While the World Bank describes scenarios, institutional oil traders are selling. Reuters’ John Kemp said in his latest column on hedge fund oil activity that these traders were net sellers for the fourth week of the last five, adding 14 million barrels to their sales in the six most traded oil and fuel contracts in the week to October 14. This means funds have sold the equivalent of 201 million barrels of crude and fuels in futures contracts since September 19. In the last week, Kemp noted, the sell-off was largely the result of growth in short positions on oil as apparent calm settles over fund managers concerning the situation in Israel and Gaza.

Short positions in West Texas Intermediate grew particularly notably last week, Kemp said, moving from 19 million barrels on October 3 to 41 million barrels on October 24. The trend was driven by expectations that higher interest rates would stifle consumption, which may well be reasonable.

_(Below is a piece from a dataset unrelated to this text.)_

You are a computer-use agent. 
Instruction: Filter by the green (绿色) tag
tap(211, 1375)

In a recent article, Al Jazeera noted that the Fed’s fight with inflation, featuring a rapid series of rate hikes, is taking a toll on many Americans despite a very tight labor market, which stimulates spending. The spending trends are inconsistent across demographics, with lower-income people naturally feeling more pain than wealthier ones, but concern about a recession remains, driving more cautious trading behavior in oil. The Fed—and the Bank of England—are due for rate updates this week, but many expect these updates to feature a no-change decision after the European Central Bank did just that earlier this month.

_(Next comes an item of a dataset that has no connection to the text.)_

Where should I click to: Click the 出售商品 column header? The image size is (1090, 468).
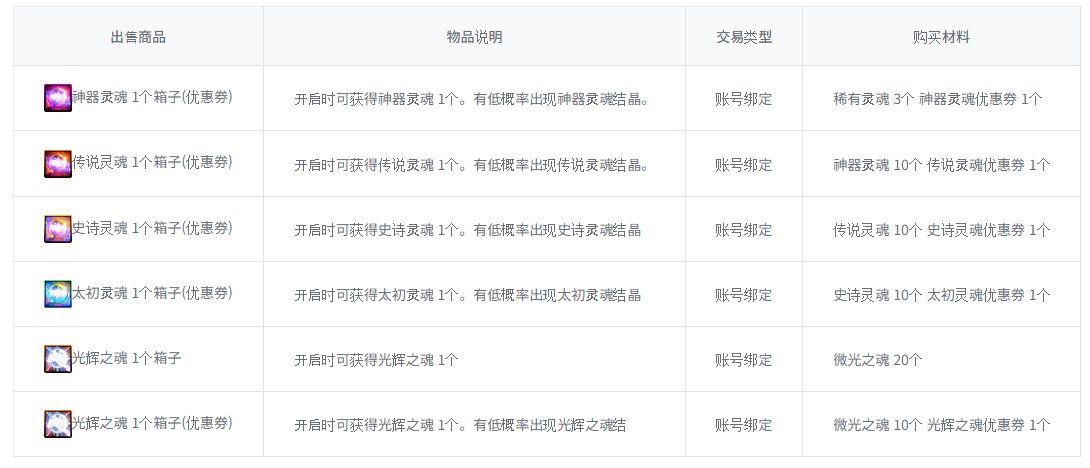(x=138, y=37)
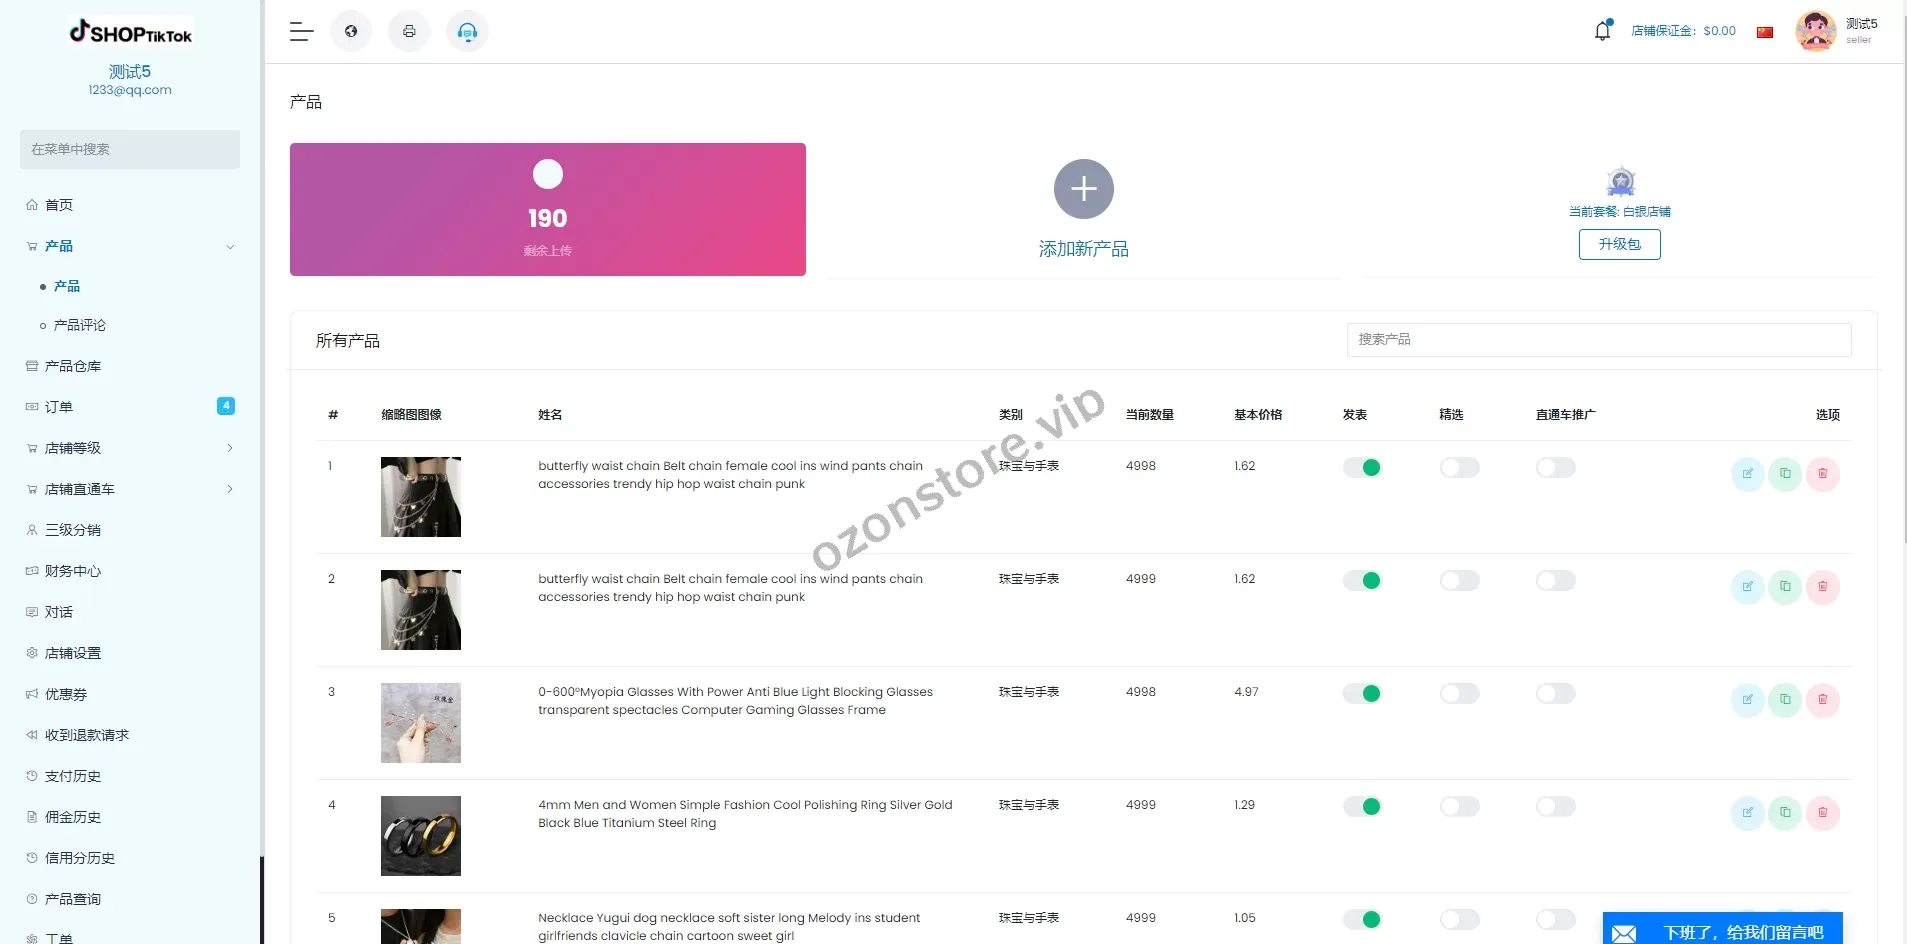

Interest rates appear to be central banks’ favorite weapon for inflation, but even they know that it must be used sparingly lest it achieve the opposite of the goal. A decision to keep rates unchanged might have a positive effect on oil prices. On the other hand, Israel’s latest advance in Gaza has sparked expectations that the conflict will end without spreading, which is pushing prices down. Oil remains on the seesaw for the observable future.